* ARTICLE:
= = = = = = =

The Young Person's Guide to the Opera Audition

I have an upcoming lesson with this woman and listening to this interview only makes me realize what an informed person she is. She is opinionated, but deserves to be after all of her success. I can’t wait to see what she’s like in an actual lesson situation. I hope you enjoy this interview as much as I did!

The Audition Binder: Keeping Everything in One Place

It’s the big day and you’ve arrived at the audition. You’ve just been told by the door monitor or stage manager that it is time to enter the auditioning room. You’ve grabbed your binder to go in, but do you have absolutely everything as you’re entering the room? It would probably be a good idea to check out the following list to make sure. As I have said in the past, this is not an exhaustive list. If anyone has an interest in extending it, please drop me a line and I’d love to add more. One can never be too prepared.

First of all, the binder needs to be prepared at least a few days before the audition. If you’re on the road, it’s much better to get everything prepared and be able to relax then be worrying that something was forgotten.

= = = = = = =

* GIVEN ENTRIES:
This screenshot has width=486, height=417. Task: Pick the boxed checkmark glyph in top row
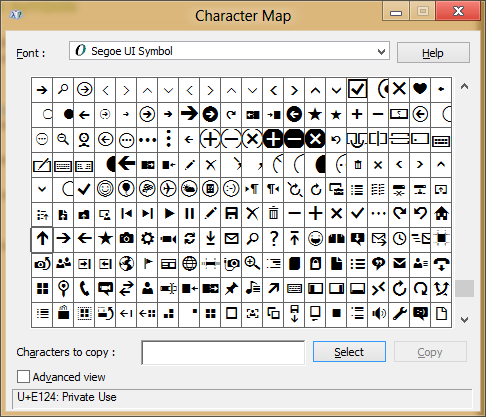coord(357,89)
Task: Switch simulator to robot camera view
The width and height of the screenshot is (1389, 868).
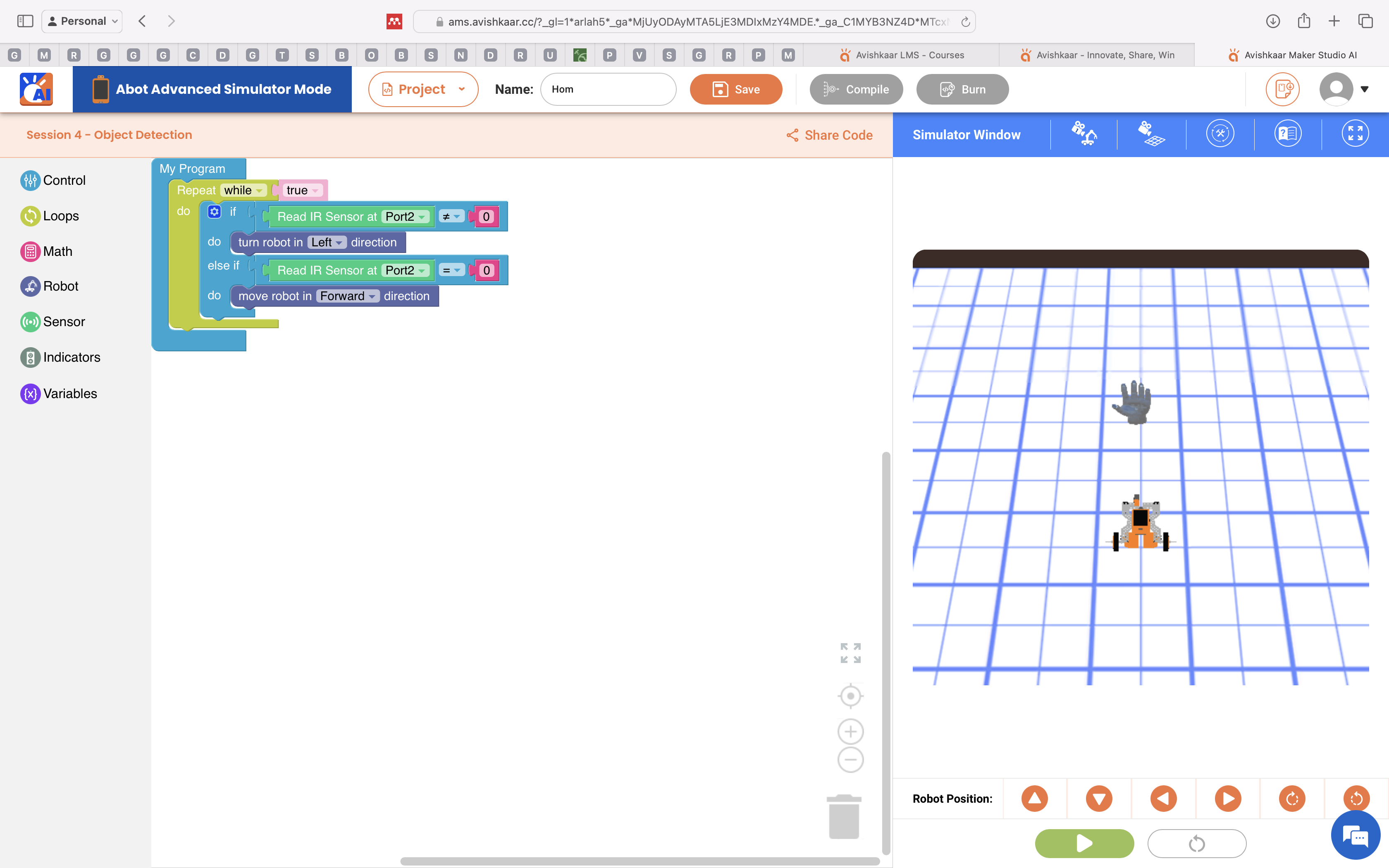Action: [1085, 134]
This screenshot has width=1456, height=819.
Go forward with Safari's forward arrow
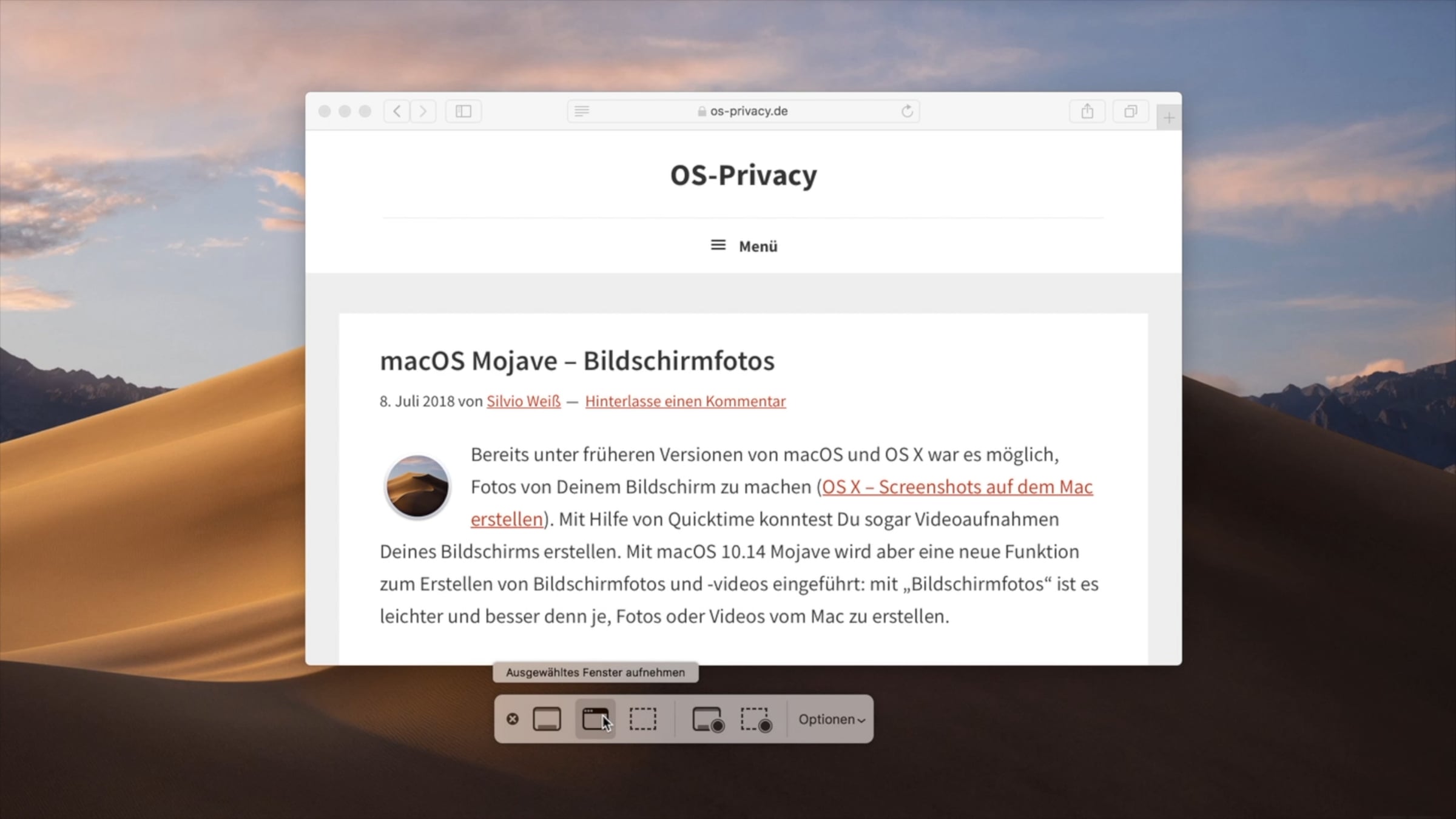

= = = = = = =

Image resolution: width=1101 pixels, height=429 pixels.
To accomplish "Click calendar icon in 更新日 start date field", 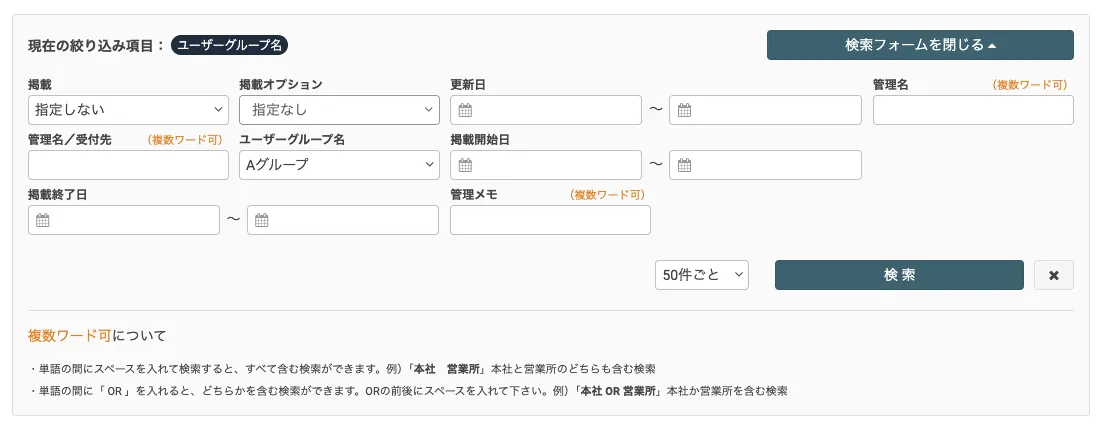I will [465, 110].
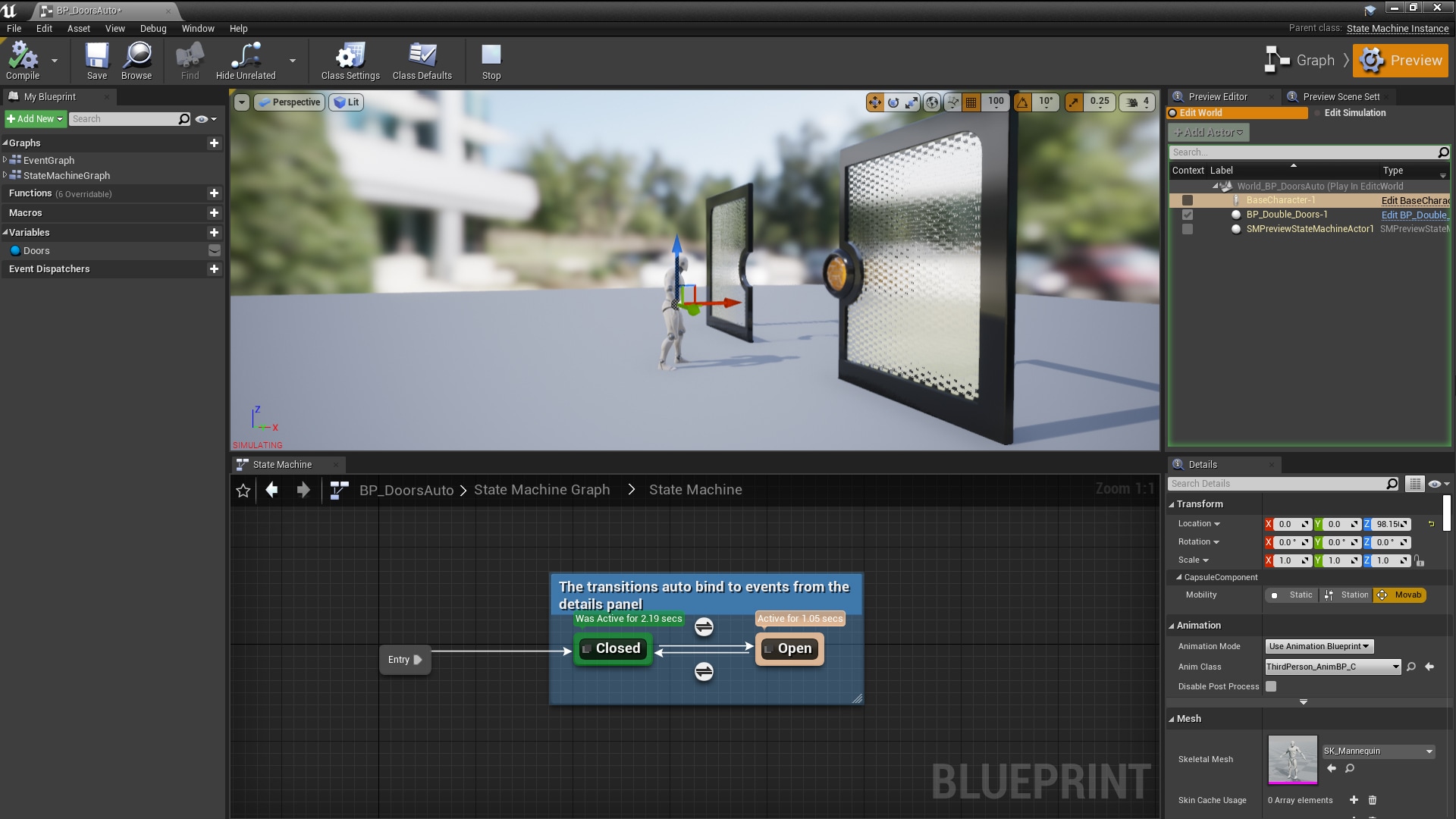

= = = = = = =

* EXERCISES TO COMPLETE:
1) Quote everything in the opera audition article from "The Audition Binder: Keeping" down to "something was forgotten.".
2) Please print everything in the records from the line containing "This screenshot has width=486, height=417." down to the line containing "Go forward with Safari's forward arrow", leaving out the pictures.

* EXERCISE RESPONSES:
1)
The Audition Binder: Keeping Everything in One Place

It’s the big day and you’ve arrived at the audition. You’ve just been told by the door monitor or stage manager that it is time to enter the auditioning room. You’ve grabbed your binder to go in, but do you have absolutely everything as you’re entering the room? It would probably be a good idea to check out the following list to make sure. As I have said in the past, this is not an exhaustive list. If anyone has an interest in extending it, please drop me a line and I’d love to add more. One can never be too prepared.

First of all, the binder needs to be prepared at least a few days before the audition. If you’re on the road, it’s much better to get everything prepared and be able to relax then be worrying that something was forgotten.

2)
This screenshot has width=486, height=417. Task: Pick the boxed checkmark glyph in top row
coord(357,89)
Task: Switch simulator to robot camera view
The width and height of the screenshot is (1389, 868).
Action: [1085, 134]
This screenshot has width=1456, height=819.
Go forward with Safari's forward arrow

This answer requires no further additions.